Une expertise loyale était ce que Boisdeffre et Gonse redoutaient avant tout. Gonse répondit à Picquart[6] qu’il fallait « attendre encore pour continuer dans cette voie assez délicate ». L’expertise « a le grave inconvénient d’obliger à prendre de nouveaux confidents dans de mauvaises conditions ». « Après avoir bien réfléchi », pendant deux jours, Gonse estime « qu’il lui paraît utile de marcher avec une grande prudence, en se méfiant des premières impressions ». Ce qui est nécessaire, « c’est d’être fixé, dit-il dans son jargon, sur la valeur des documents, comment ils ont pu être copiés, quelles demandes de renseignements ont été faites auprès des tiers ». Sans doute, « il est assez difficile

  1. Instr. Tavernier, 15 oct. 1898, Abria : « J’ai supposé qu’il avait écrit dans les journaux et commis quelque imprudence en publiant des articles sur l’artillerie de campagne. »

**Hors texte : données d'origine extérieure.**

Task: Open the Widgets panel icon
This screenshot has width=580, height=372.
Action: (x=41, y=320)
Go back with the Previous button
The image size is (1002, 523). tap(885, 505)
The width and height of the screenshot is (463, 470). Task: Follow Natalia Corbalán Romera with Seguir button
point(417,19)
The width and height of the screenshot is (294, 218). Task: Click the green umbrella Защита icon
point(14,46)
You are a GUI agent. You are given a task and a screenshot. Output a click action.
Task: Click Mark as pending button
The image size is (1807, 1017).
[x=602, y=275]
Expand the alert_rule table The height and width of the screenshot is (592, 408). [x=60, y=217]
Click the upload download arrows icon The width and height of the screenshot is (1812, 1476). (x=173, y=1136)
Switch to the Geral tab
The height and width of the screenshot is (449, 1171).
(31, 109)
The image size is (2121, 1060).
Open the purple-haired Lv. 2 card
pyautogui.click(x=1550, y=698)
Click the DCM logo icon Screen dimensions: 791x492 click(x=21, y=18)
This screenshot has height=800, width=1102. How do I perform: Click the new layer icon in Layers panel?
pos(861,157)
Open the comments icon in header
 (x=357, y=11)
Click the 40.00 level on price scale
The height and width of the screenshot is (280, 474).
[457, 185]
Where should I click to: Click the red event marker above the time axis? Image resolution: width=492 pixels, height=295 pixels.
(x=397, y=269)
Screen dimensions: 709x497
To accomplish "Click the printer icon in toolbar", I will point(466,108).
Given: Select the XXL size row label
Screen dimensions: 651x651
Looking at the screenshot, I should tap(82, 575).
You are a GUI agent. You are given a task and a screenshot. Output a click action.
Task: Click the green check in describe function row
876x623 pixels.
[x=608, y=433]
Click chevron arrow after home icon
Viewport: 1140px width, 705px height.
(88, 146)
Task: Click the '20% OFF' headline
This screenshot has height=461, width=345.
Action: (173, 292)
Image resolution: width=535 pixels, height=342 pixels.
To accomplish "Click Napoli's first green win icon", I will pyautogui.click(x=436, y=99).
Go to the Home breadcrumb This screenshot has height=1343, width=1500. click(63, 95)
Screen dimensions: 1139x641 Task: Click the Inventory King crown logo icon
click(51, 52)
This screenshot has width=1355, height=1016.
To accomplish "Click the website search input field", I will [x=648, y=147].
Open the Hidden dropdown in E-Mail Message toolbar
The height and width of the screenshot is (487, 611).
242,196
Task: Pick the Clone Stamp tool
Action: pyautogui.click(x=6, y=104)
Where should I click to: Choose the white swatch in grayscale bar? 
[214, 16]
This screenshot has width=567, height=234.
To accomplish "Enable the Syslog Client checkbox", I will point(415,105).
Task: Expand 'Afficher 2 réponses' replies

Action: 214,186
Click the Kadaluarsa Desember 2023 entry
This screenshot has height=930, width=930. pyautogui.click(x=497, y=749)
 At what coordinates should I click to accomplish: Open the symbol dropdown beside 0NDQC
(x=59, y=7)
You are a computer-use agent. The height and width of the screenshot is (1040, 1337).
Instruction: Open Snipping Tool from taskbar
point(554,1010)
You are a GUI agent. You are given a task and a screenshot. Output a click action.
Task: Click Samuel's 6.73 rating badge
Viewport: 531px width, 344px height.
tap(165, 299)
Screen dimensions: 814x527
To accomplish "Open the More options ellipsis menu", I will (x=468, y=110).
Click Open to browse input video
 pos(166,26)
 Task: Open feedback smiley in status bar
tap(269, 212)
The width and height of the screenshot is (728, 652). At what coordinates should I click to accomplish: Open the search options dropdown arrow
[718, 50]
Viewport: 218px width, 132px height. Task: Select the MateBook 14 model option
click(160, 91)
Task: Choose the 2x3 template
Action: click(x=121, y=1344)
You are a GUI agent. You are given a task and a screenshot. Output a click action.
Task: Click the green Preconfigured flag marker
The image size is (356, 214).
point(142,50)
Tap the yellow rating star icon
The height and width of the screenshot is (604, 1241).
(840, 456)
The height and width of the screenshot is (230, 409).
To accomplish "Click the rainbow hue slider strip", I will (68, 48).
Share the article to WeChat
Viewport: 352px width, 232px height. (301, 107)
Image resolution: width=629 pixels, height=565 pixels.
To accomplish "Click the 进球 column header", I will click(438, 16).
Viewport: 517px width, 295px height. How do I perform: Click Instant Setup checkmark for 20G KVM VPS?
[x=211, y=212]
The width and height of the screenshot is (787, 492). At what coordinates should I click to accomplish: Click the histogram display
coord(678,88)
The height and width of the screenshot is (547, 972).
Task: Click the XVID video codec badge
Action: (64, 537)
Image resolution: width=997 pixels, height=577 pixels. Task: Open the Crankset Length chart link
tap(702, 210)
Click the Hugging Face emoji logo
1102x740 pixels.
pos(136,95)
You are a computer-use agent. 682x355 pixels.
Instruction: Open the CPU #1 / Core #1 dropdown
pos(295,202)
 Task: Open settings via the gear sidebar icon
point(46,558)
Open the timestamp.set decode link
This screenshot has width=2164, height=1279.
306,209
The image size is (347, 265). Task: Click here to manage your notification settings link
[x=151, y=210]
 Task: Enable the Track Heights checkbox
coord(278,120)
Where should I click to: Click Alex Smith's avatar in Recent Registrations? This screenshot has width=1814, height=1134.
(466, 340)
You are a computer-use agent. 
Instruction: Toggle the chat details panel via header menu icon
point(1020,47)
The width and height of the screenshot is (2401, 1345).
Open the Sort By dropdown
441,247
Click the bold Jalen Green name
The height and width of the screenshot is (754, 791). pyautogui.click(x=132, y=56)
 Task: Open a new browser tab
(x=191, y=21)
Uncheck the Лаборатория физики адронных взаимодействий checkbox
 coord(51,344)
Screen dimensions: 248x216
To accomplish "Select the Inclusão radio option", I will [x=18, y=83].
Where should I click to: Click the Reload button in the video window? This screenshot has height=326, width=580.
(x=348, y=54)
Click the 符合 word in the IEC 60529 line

  2. Instr. Tavernier, Abria. — Instr. Ravary, 9 déc. 1897 ; Cass., I, 161, Picquart.
  3. Lettre du 5 septembre 1896. (Instr. Fabre, 221.)
  4. « Il y paraît notamment la double lettre, que l’on disait si rare. »
  5. Rennes, I, 433, Picquart.
  6. Lettre du 7 septembre 1896, de Cormeilles-en-Parisis.